With lower office power consumption and less business travel, combined with less waste from physical entertainment venues and products, it would appear, on the surface, that the internet is good for the planet. But is this, in fact, the case, or is the energy consumed by the vast array of internet data centres around the world causing more harm than good?
Just how big is the internet?
When it comes to the size of the internet, the numbers are mind boggling, and they’re growing rapidly. In just 25 years, the internet has grown from 16m users in 1995, to 2bn in 2011, to 5bn in December 2020. There are an estimated 1.8bn websites online, with ecommerce estimated to be worth an incredible $4.2trillion in 2020, equivalent to the entire GDP of Germany or Russia. The average user spends no less than 6½ hrs online every day at work and at home.
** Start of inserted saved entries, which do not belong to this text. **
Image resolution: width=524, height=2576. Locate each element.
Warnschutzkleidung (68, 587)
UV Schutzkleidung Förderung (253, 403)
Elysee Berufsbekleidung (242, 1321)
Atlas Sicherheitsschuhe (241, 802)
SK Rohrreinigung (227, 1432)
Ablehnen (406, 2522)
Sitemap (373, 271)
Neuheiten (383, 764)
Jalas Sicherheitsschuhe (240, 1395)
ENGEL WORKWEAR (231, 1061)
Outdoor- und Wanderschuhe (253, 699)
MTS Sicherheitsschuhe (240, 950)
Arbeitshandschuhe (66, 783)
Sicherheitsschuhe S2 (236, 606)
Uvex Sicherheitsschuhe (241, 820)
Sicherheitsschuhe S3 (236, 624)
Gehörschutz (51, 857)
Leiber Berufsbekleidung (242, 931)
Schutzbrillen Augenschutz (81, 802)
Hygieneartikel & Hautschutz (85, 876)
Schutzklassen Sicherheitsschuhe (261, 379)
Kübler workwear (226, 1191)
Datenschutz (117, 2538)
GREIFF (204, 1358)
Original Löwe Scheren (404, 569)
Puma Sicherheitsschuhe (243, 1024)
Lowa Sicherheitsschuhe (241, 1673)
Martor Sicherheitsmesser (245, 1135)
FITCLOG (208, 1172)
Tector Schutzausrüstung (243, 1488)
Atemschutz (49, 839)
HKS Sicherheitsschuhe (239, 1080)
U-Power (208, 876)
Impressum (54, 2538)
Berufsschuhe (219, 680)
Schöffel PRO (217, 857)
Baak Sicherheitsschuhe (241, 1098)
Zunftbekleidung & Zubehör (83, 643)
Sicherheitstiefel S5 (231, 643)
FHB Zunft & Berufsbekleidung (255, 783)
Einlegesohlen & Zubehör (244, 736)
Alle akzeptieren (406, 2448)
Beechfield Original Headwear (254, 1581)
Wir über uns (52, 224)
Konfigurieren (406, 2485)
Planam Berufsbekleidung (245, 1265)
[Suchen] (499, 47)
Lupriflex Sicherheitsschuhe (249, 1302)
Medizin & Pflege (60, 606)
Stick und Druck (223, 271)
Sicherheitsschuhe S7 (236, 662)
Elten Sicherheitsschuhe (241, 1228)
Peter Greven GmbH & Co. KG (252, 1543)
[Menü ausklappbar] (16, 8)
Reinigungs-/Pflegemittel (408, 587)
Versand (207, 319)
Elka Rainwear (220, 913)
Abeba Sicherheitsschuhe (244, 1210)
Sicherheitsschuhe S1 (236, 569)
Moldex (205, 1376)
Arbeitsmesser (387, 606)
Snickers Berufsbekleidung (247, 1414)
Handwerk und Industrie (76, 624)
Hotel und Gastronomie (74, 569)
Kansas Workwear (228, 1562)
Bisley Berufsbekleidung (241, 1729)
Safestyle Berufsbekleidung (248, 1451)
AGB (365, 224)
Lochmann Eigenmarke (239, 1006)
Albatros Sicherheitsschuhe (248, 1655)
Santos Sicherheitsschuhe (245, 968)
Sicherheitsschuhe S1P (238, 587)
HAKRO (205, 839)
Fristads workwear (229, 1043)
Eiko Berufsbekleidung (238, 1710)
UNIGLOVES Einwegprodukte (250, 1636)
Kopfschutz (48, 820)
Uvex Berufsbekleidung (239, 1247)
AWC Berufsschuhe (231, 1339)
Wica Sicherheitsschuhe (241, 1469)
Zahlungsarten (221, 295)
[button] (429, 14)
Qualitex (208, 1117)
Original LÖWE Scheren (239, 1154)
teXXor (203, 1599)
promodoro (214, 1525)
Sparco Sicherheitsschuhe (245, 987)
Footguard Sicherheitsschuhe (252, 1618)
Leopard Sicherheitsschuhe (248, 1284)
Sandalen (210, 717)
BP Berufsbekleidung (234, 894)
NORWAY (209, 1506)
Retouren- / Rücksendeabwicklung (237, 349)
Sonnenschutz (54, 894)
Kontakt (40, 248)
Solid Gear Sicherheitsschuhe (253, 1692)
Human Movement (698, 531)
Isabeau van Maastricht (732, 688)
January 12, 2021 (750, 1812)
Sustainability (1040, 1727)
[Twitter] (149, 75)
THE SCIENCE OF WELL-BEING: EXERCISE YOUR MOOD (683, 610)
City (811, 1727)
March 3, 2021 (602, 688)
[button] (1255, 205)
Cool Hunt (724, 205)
How much power does the internet use?
The actual power consumption of the internet is a fiercely debated issue, producing a wide disparity of estimates. One review of academic papers found a range from as low as 0.004kWh/GB to as high as 136kWh/GB, with a different paper in 2017 averaging out the findings of 14 studies to 0.06kWh/GB.
Similar studies report that the data centres in the United States alone consume between 70bn and 140bn kWh of electricity every year, which equates to 1.8-3.6% of total US consumption. Globally, it is estimated that ICT has the same carbon footprint as the aviation industry, at around 2% of the total emissions. Data centres consume half of this and transmission networks, including mobile, account for the rest.
Is the problem getting worse?
Fortunately, advances in technology mean that although internet use is rising rapidly, power consumption is falling just as fast. Larger data centres, known as ‘hyperscale’, have brought impressive efficiencies. Prof. Jonathan Koomey, of Stanford University, estimates that power consumption by data centres is dropping at a logarithmic rate. This means that even though there are now estimated to be over 100million drives in US data centres, holding a staggering 350terabytes of data, their relative power consumption is no more than it has been in the past.
What is the future?
Given the significant cost of energy, we can be sure that data centre operators will continue to pump money into researching new ways to make them ever more efficient. However, the rapid growth of cloud computing and other internet use means that these data centres will inevitably continue to grow. In recent years the industry has managed to find a balance that has kept total energy consumption flat, but the question remains as to whether this delicate balance can be sustained.